Enabling development and clinical translation of virtual human twins

DigitalTWINS platform

As part of the 12 Labours project, an open-source collaborative platform called DigitalTWINS (Digital Translational Workflows for Integrating Systems) was developed. The platform was designed to provide shared infrastructure and services to assemble computational physiology workflows for creating personalised digital twins. It also aimed to support researchers conducting clinical studies to evaluate the performance and clinical translation of these workflows.

Figure 1. Overview of the DigitalTWINS platform and its interconnected services.
Figure 1. Overview of the DigitalTWINS platform and its interconnected services.
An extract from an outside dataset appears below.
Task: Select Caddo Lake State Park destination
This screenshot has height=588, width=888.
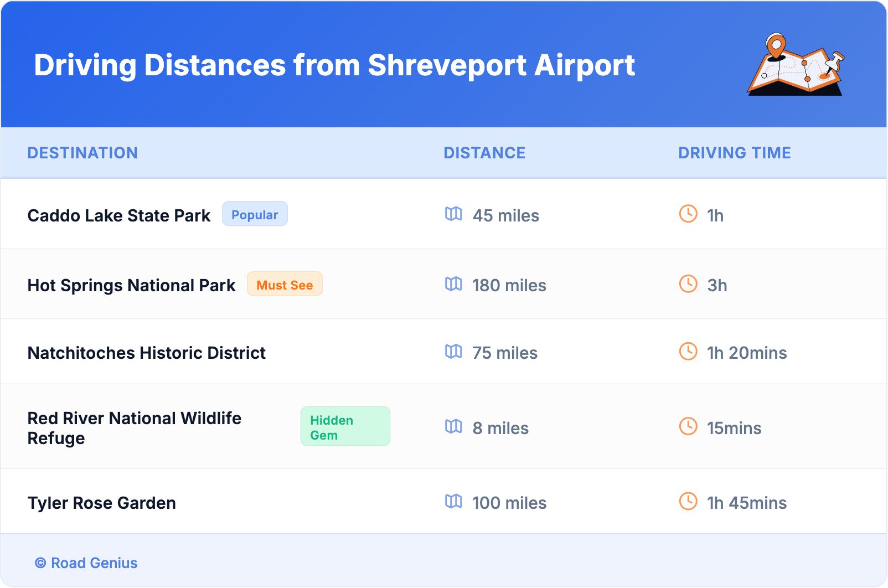Action: (x=119, y=215)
Infrastructure and services developed for the platform included:

  • Uploading of data such as health research records, clinical measurements, computational models, tools, and existing workflows.
  • Secure, access-controlled, and harmonised data storage.
  • Assembly and execution of clinical workflows to personalise computational models (digital twins) for specific clinical applications.
  • A web portal that provided secure access for multiple user groups, including:
    - Data catalogues (“yellow pages”) to help users locate datasets for reuse.
    - Researcher dashboards to allow rapid testing of workflows on clinical measurements.
    - Clinical research study dashboards where clinicians and researchers could jointly assess workflow efficiency.
    - Patient dashboards where individuals could view their own digital twins generated from their data.
    - Education dashboards to visualise complex physiological concepts for learning and public engagement.
  • Connection to health systems to streamline clinical studies and accelerate translation of digital twin workflows.

The adoption and support of this platform had the potential to foster an ecosystem for reproducible research outcomes and to provide a foundation for integrating research efforts toward the clinical application of digital twins.
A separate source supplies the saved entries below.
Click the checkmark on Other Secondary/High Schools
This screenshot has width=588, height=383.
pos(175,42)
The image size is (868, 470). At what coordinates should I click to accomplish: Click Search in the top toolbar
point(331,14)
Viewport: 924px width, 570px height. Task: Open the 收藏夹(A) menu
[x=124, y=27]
A prototype was implemented on the ARDC Nectar Cloud, supported by the University of Auckland Centre for eResearch and the New Zealand eScience Infrastructure (NeSI). It was tested with the four clinical workflows developed during the 12 Labours project, with a production version planned for wider ABI adoption. The platform was also envisioned as a potential national initiative, for example, in support of the MedtechIQ programme.

DigitalTWINS repository

Developing technologies such as digital twins to improve health, well-being, and quality of life required addressing the grand challenge of understanding how organs interact as part of whole-body systems. Achieving this demanded detailed and standardised datasets linking specialised research measurements, biobank samples, and national health registers.

The 12 Labours DigitalTWINS Repository was established as a pioneering initiative to create such a data resource—enabling health information from participants across multiple research studies to be contributed, linked, and reused with informed consent. This resource was designed to deepen understanding of human physiology and to underpin technological innovation, supporting digital twins of individuals, hospitals, and populations for improved health, social, and economic outcomes.
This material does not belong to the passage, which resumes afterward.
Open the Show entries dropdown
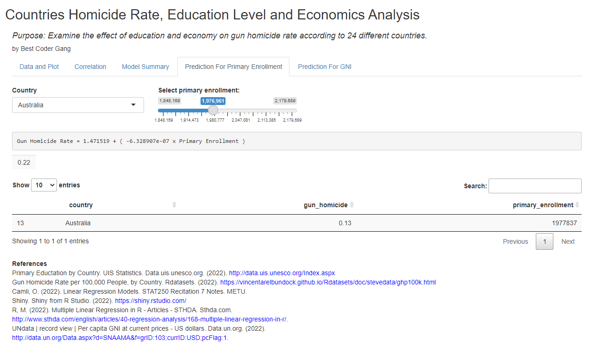The height and width of the screenshot is (364, 596). [x=44, y=185]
Key goals and components included:

  • Establishing consistent procedures and infrastructure underpinned by data sovereignty principles for contributing and accessing data.
  • Providing standardised protocols and systems for linking datasets across studies.
  • Enabling the secondary use of previously contributed data for new research, once appropriate approvals were obtained.
  • Supporting future participant contact for ongoing data collection and linkage.
  • Implementing data management consistent with FAIR principles (Findable, Accessible, Interoperable, Reusable).

The Repository structure included:

  • A Data Contribution and Access Committee (DCAC) to assess data contribution and access requests.
  • A Data Management Plan outlining secure, ethical, and responsible data handling practices aligned with data sovereignty and consent principles.
  • A four-tier Data Platform:
    1. Restricted Access, Identifiable Data Tier – storing participant recruitment and consent data.
    2. Restricted Access, De-identified and Linked Data Tier – storing linked datasets under a de-identification protocol.
    3. Restricted Access, De-identified and Unlinked Data Tier – providing approved data subsets for research teams.
    4. Public Access Data Tier – containing non-sensitive metadata and any openly available datasets.
  • A Governance Board, guided by Terms of Reference, to oversee the Repository.

The Repository’s long-term vision was to ensure that participants’ data would continue to positively impact the well-being of current and future generations (mokopuna).

A New Zealand Health and Disability Ethics Committee (HDEC) application was prepared in consultation with community groups and partner organisations and was undergoing internal University of Auckland review prior to submission for ethics approval.